沐长歌从后院墙翻回红枫苑,从窗户爬进屋里,看床上的被子瑟瑟发抖,便轻轻地拍了拍柳环。
“啊?”柳环微惊却不敢冒出头来,也不敢说太多的话。
“柳环,是我。”
“小姐。”柳环满头大汗的从床上坐起来,神经兮兮的看到是沐长歌,松了口气。
“你可是回来了,这一会先后来了金嬷嬷还有二郡主,还有王妃。”柳环从床上起来,然后伺候沐长歌换上嫁衣。
“王妃?是五姨娘吗?”沐长歌皱眉,薛雅向来低调又和善,她当王妃并无不妥,只是没有子嗣却当王妃难免会被喷口水。
“是的,也不知道王爷是怎么想的,按常理来说,五姨娘是万万当不起王妃的。
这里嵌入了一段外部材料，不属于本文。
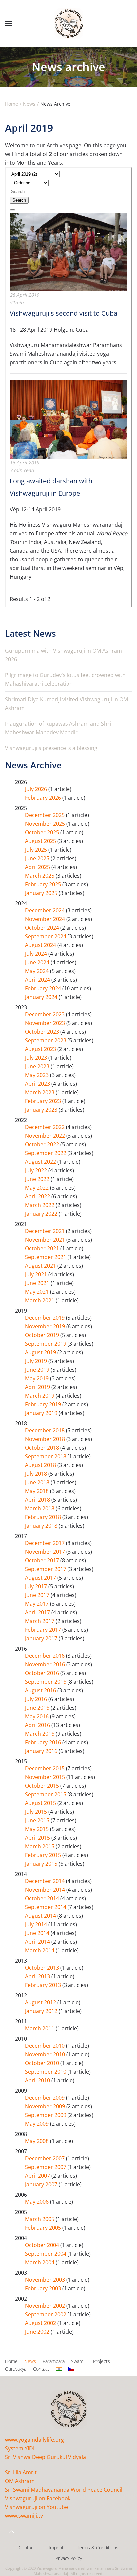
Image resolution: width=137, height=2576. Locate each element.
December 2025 (45, 815)
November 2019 (45, 1326)
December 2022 (45, 1127)
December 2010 (45, 2045)
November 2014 (45, 1889)
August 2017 (41, 1577)
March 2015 (40, 1846)
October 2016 (42, 1673)
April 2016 (38, 1725)
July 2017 (36, 1586)
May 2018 (37, 1491)
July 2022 (36, 1170)
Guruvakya (15, 2369)
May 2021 (37, 1291)
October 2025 (42, 832)
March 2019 (40, 1395)
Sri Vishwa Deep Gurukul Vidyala (45, 2457)
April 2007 (38, 2175)
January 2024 (42, 997)
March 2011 (40, 2028)
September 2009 (46, 2115)
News (30, 2361)
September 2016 (46, 1681)
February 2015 (43, 1855)
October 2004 (42, 2245)
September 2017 (46, 1569)
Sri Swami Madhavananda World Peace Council (63, 2489)
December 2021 (45, 1231)
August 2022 (41, 1161)
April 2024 (38, 979)
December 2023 (45, 1014)
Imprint (56, 2547)
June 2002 (38, 2331)
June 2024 (38, 962)
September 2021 (46, 1257)
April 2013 (38, 1976)
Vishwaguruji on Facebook (37, 2498)
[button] (8, 23)
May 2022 (37, 1187)
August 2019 (41, 1352)
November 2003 (45, 2279)
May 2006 (37, 2201)
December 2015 (45, 1768)
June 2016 (38, 1707)
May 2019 (37, 1378)
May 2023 (37, 1075)
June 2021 (38, 1283)
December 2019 (45, 1317)
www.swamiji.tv (24, 2515)
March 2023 (40, 1092)
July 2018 (36, 1473)
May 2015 (37, 1829)
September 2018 (46, 1456)
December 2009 (45, 2097)
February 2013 (43, 1985)
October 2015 (42, 1785)
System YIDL (20, 2448)
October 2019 (42, 1335)
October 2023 (42, 1031)
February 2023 (43, 1101)
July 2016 (36, 1699)
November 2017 (45, 1551)
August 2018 (41, 1465)
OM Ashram (20, 2481)
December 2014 (45, 1881)
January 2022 (42, 1213)
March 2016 (40, 1733)
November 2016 (45, 1664)
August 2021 (41, 1265)
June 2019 (38, 1369)
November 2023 (45, 1023)
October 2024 (42, 927)
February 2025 (43, 884)
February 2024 (43, 988)
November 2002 (45, 2305)
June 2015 (38, 1820)
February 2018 (43, 1517)
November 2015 (45, 1777)
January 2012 (42, 2011)
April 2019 (38, 1387)
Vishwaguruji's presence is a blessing (51, 748)
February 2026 (43, 797)
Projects (101, 2361)
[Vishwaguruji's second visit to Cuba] (68, 251)
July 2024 (36, 953)
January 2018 (42, 1525)
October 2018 (42, 1447)
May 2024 (37, 971)
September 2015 (46, 1794)
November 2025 (45, 823)
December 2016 (45, 1655)
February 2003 (43, 2288)
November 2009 (45, 2106)
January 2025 (42, 893)
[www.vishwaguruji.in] (59, 2369)
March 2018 (40, 1508)
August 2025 (41, 841)
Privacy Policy (68, 2558)
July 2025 (36, 849)
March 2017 (40, 1621)
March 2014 (40, 1950)
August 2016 (41, 1690)
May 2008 (37, 2141)
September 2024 (46, 936)
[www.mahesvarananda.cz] (71, 2369)
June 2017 (38, 1595)
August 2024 (41, 945)
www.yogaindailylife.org (34, 2439)
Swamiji (78, 2361)
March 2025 (40, 875)
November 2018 (45, 1439)
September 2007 (46, 2167)
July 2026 (36, 789)
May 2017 (37, 1603)
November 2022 (45, 1135)
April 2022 (38, 1196)
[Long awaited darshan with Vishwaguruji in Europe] (68, 419)
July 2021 (36, 1274)
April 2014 (38, 1941)
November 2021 (45, 1239)
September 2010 (46, 2071)
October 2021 (42, 1248)
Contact (41, 2369)
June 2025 (38, 858)
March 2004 (40, 2262)
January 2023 (42, 1109)
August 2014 (41, 1915)
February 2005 (43, 2227)
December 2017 (45, 1543)
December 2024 (45, 910)
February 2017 (43, 1629)
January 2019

”柳环亦是不解。
“主子,主子,你还在睡觉吗?王妃这次是和王爷一块来了。”门外响起听枫的声音。
柳环是松了口气,如果沐长歌还没回来,她可就惨了。
“我回来了,让父王在小厅内坐会,我这就去。”红枫苑的小厅和西凉的屋子很像,沐长歌每每看到小厅都会触景生情,便命人每日打扫好,就将小厅锁上。
这小厅被搁置那么长时间,沐长歌都快忘记是什么样的了。
听枫也觉得奇怪,便命人将小厅开锁,带沐祁和薛雅入了小厅。
沐祁在看到小厅内的东西摆置后,迈入小厅的腿僵了一僵。
的确是触景生情,沐祁看到这小厅就好像钟琳还在的时候,沐长歌会绕在他和钟琳的膝下,喊着父亲娘亲,一家人快乐无忧。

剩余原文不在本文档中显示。